Try it: From the line containing "Click the top-right orange pin on plan" to the line containing "The height and width of the screenshot is (800, 1131)." in the records below, set down every line exactly as it stands, both ends included, and skip the pictures.

Collected data entries:
##########

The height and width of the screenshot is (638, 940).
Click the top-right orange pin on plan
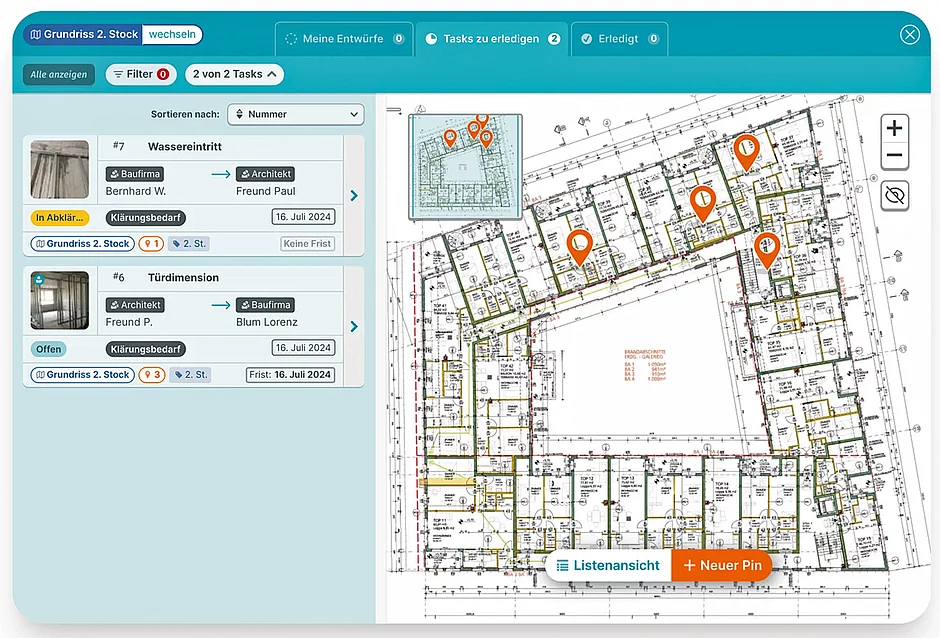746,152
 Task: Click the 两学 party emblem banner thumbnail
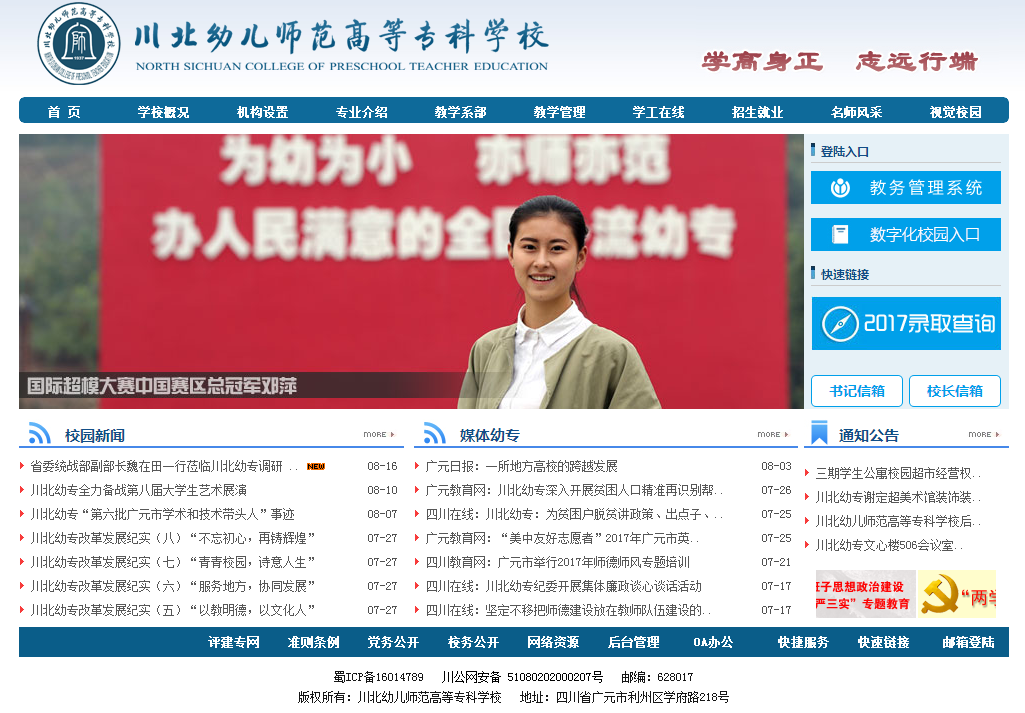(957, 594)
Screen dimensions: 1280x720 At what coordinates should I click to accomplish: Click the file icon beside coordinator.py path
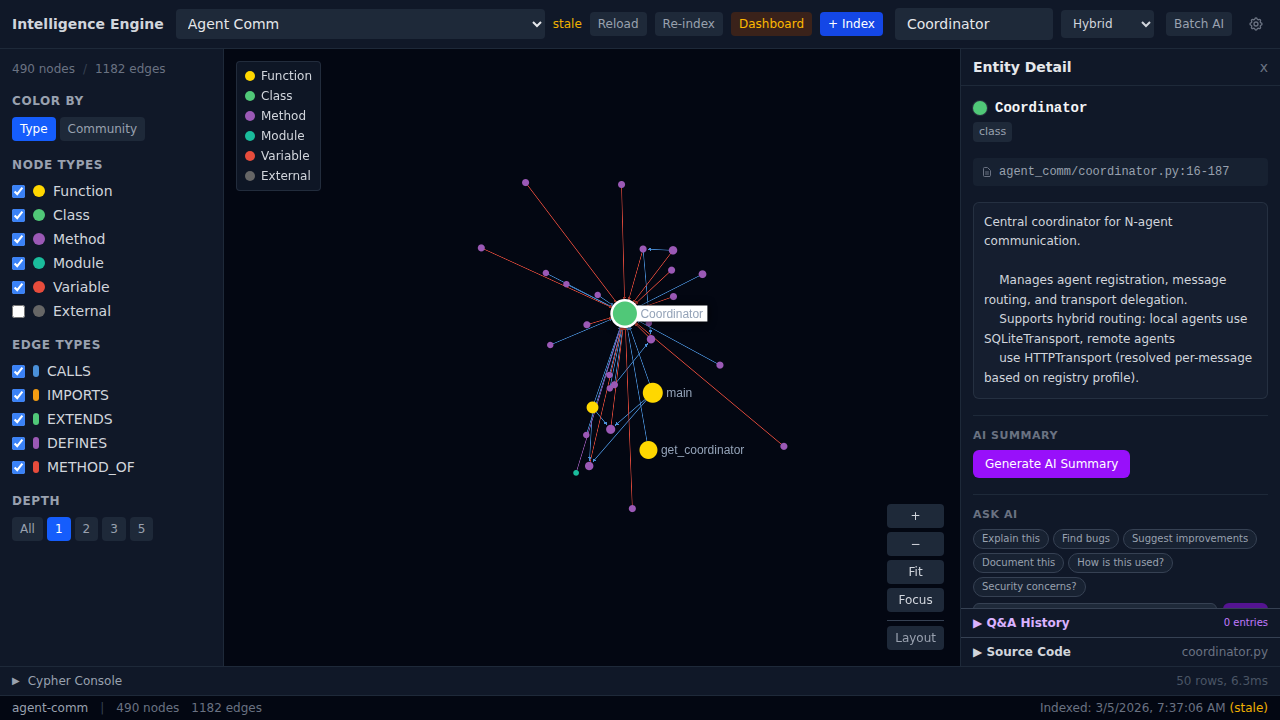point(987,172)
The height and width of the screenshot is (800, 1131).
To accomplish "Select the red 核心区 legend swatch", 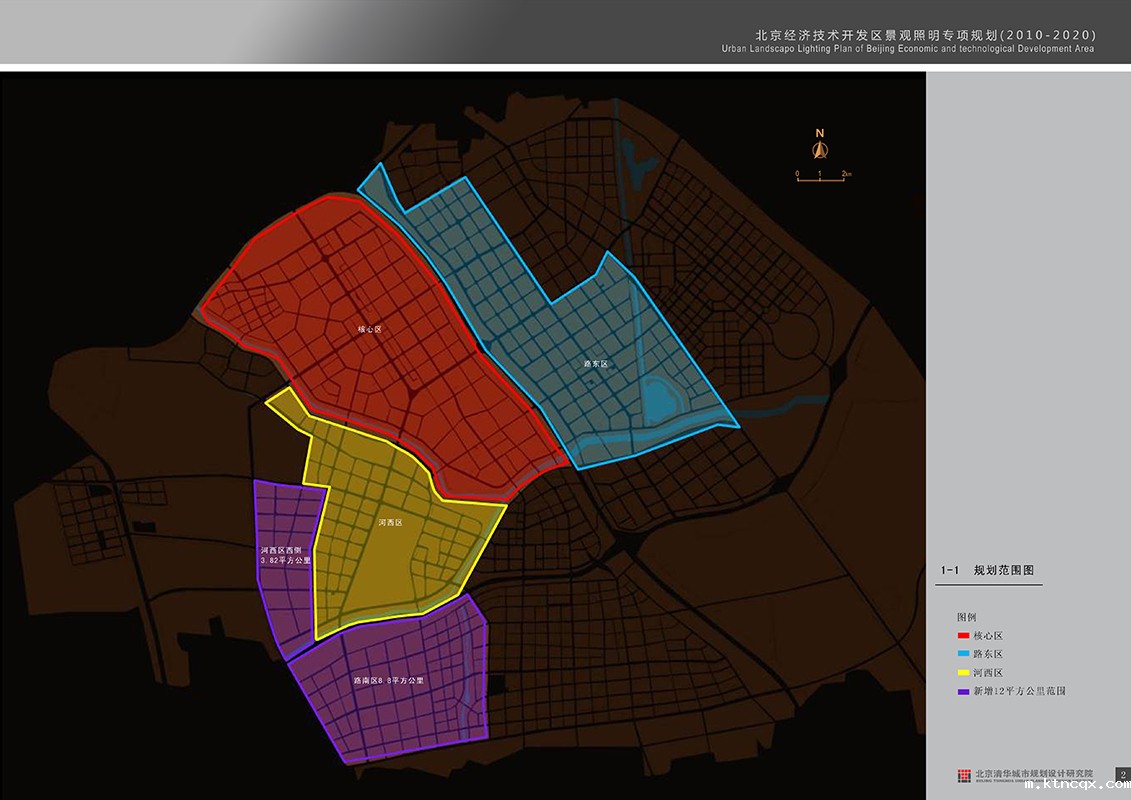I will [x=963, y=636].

##########

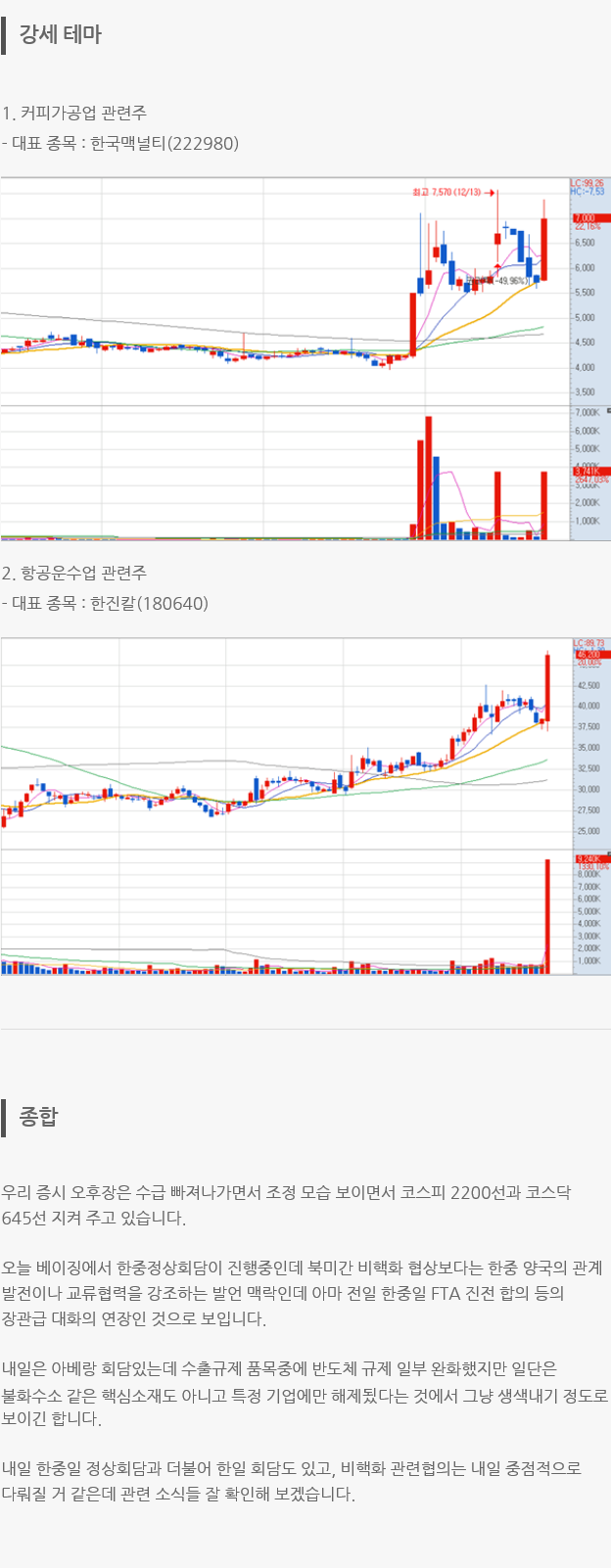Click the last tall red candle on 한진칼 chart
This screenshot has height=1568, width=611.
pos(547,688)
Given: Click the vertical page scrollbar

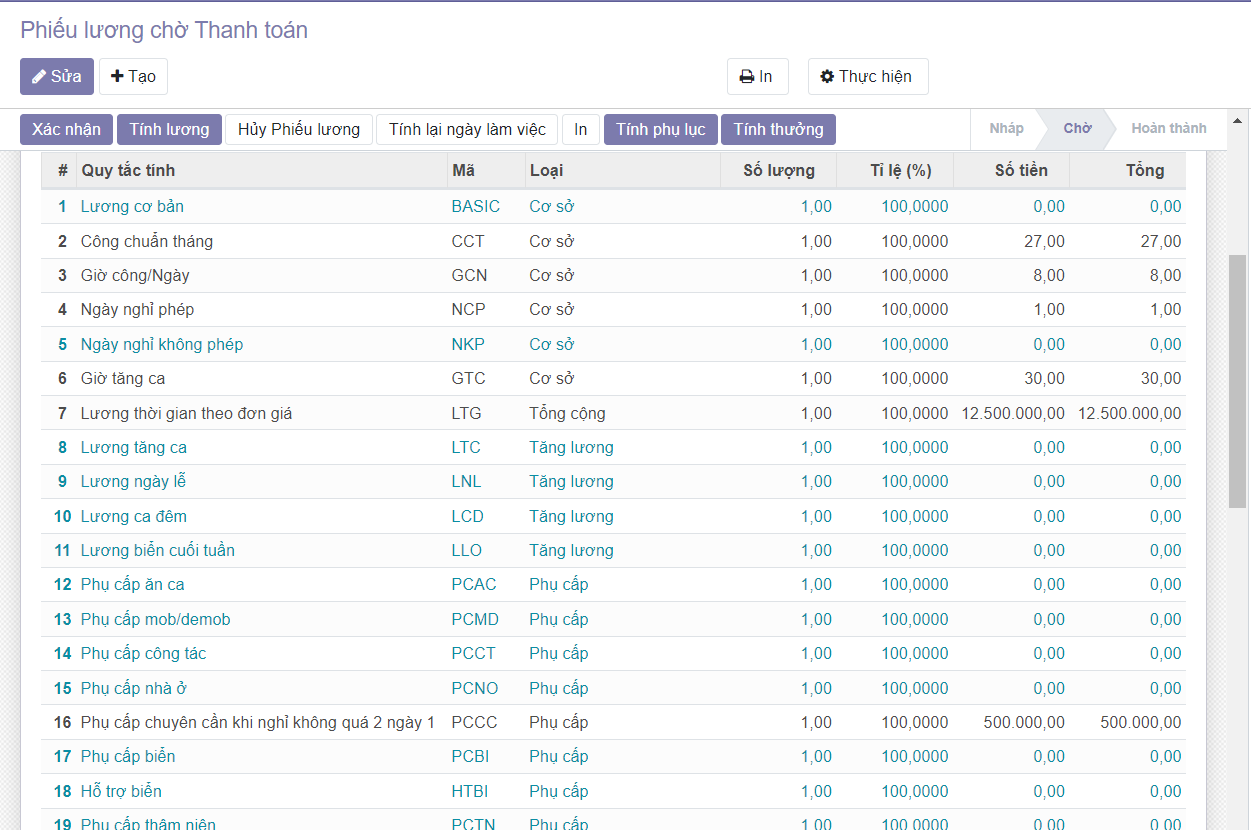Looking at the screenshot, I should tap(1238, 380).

##########

Answer area:
Click the top-right orange pin on plan
746,152
 Task: Click the 两学 party emblem banner thumbnail
(957, 594)
Screen dimensions: 1280x720 At what coordinates should I click to accomplish: Click the file icon beside coordinator.py path
point(987,172)
The height and width of the screenshot is (800, 1131).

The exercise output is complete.